"I am Martin Prell’s sister and
I witnessed the outcome of the gruesome manner in which he was killed by
communist partisans. I am very grateful that this acknowledgement is made which
he so deserves.
He was with another soldier,
whom I have forgotten his name, I think he was living in Petrejevac. Martin’s
wife Ana went to see this man (he survived the horrible attack) and found him
crawling on the floor without any legs in the presence of his children. His legs
were amputated because they were totally sprayed with bullets. My brother also
was missing his right leg. He was mutilated beyond recognition. The only
identifying feature was his hair and the way he always combed it. His head was
very large due to gangrene and his arm was full of bullets so it was also very
large due to swelling.
Martin's fellow soldier
described to Martin’s wife how the partisans caught them when they were
patrolling in the forest around Bjelovar and forced them to go back to the
school where their unit was stationed. The partisans ordered them to call out so
that someone would open the door, but Martin and his fellow soldier refused to
do this knowing that the partisans would burst in and kill everyone there.

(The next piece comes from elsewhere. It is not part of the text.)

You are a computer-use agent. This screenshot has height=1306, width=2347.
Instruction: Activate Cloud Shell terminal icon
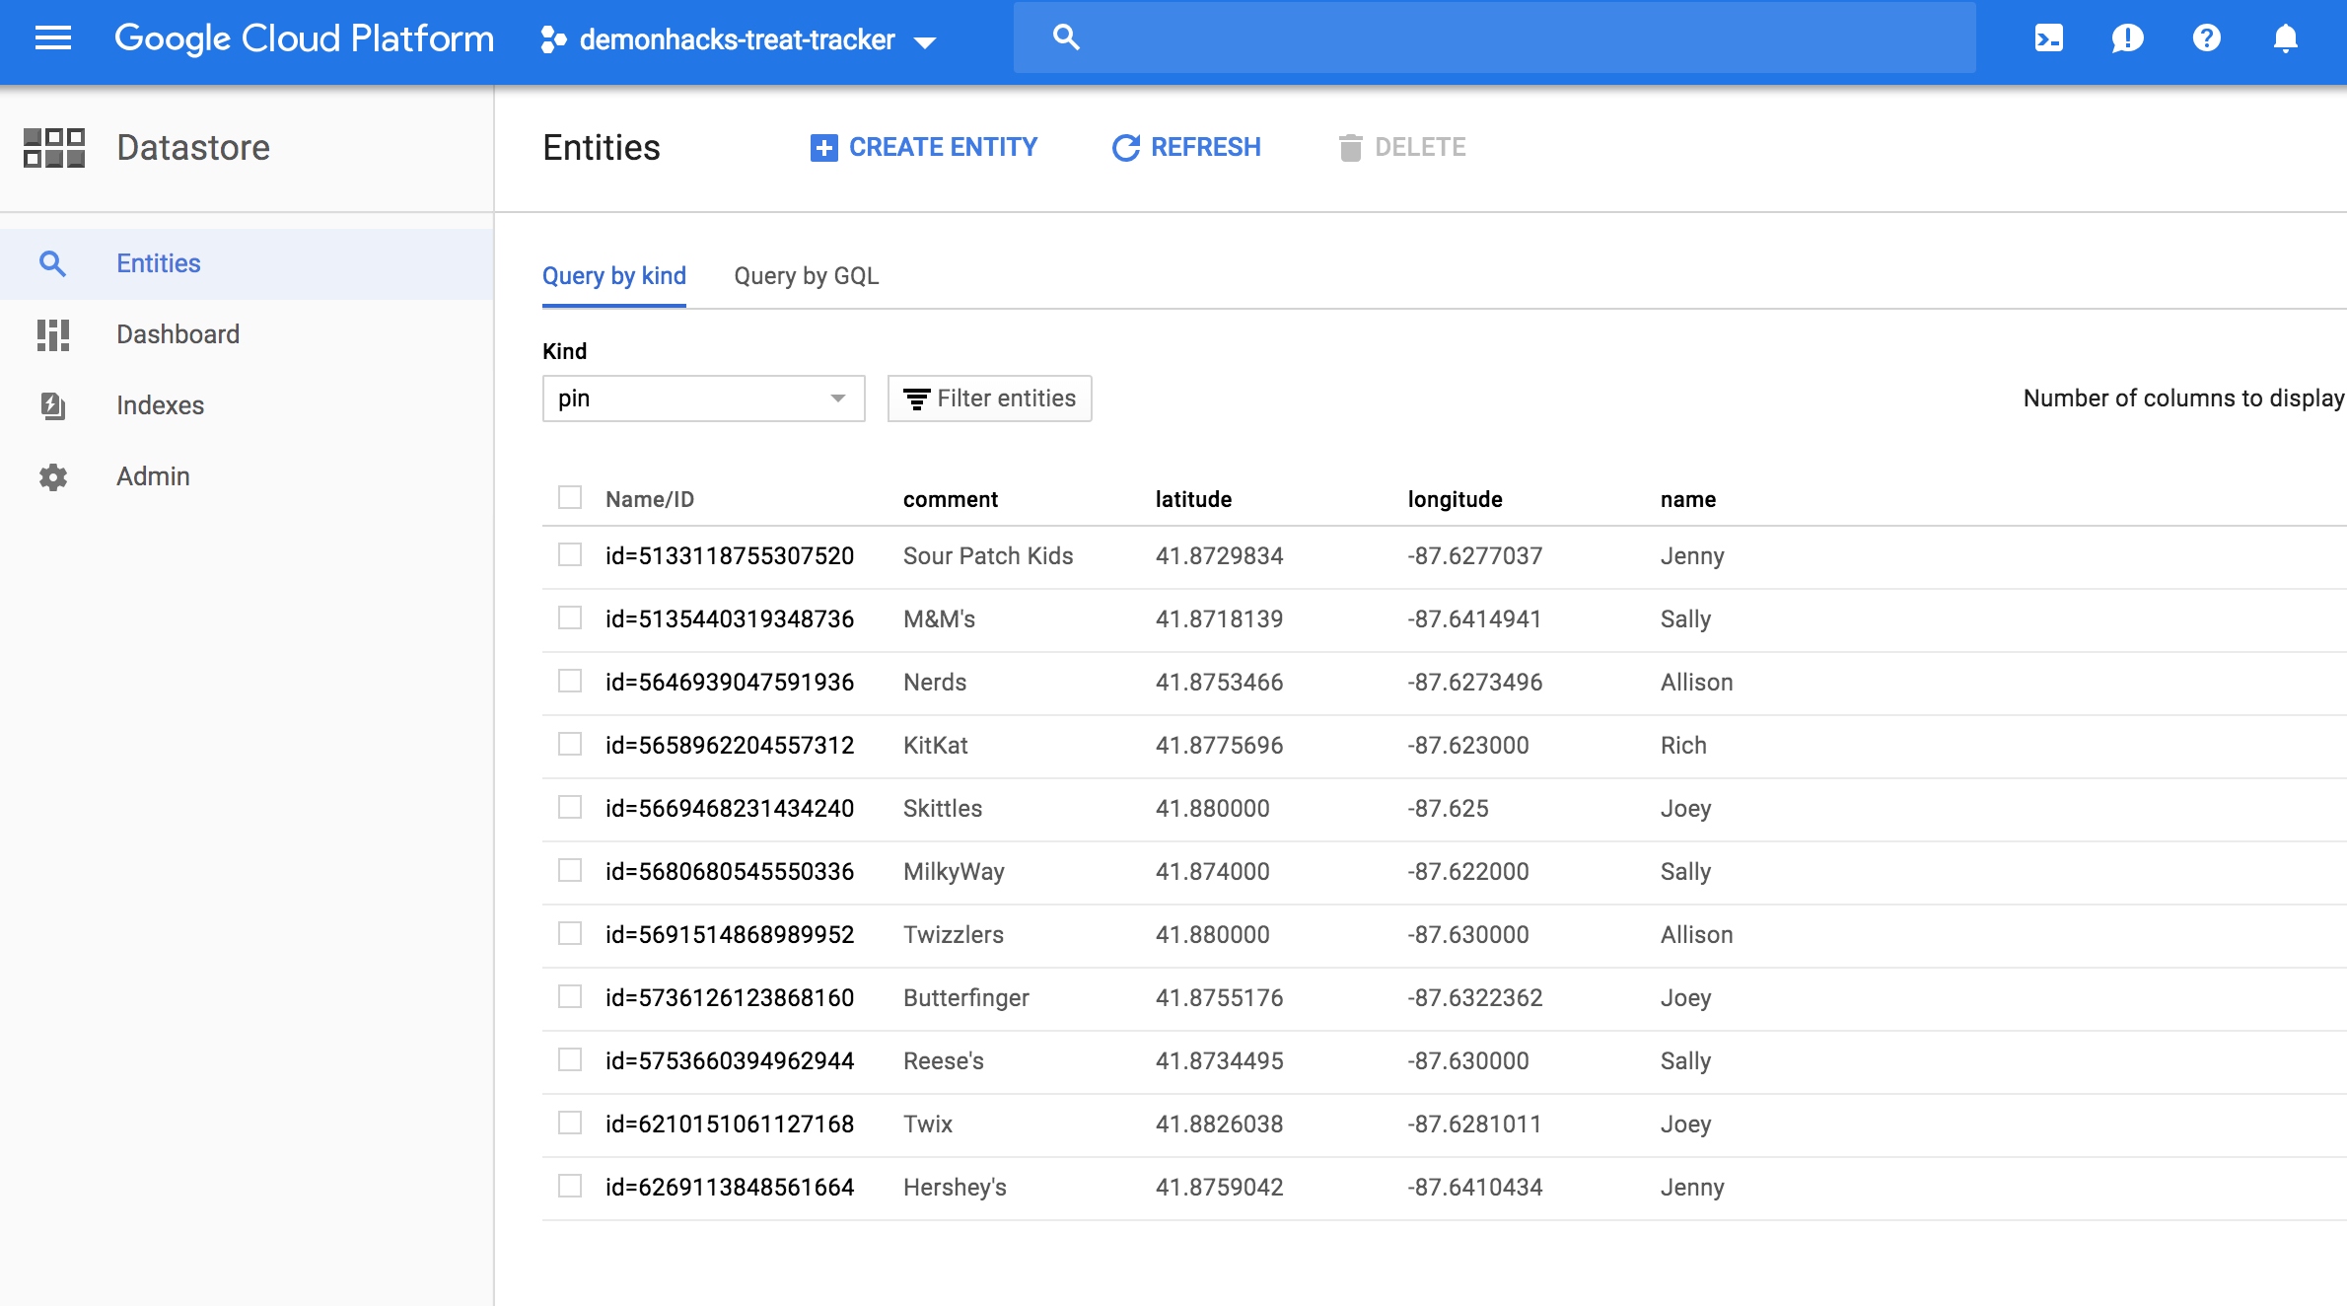[x=2048, y=38]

Because they refused the partisans shot them with machineguns, then tied them to
the back of a wagon and made the horses run on the road to the end of the
village where they dumped them into a ditch and left them for dead. In the
morning, dairy farmers found them all beat up lying in a pool of blood. My
brother died at a hospital in Bjelovar and his companion survived. The hospital
notified us that he was there and that he died. My mother and I immediately
traveled from Osijek, where we all lived. We found him in a room by the yard.
He was on a table with no cover over him, the sun was shining through a window
that had no curtains, and flies were flying around. I would have expected better
conditions in such a hospital.
He was buried in Bjelovar
many other Croatian young men at the cemetery. Shortly afterwards the partisans
leveled all the graves so there is no trace of the cemetery. But I have a
picture of the grave.
Martin deserves this recognition because if he and his fellow soldier had opened
the door, there would have been many more victims. He was among the first
volunteers to give his life in 1942."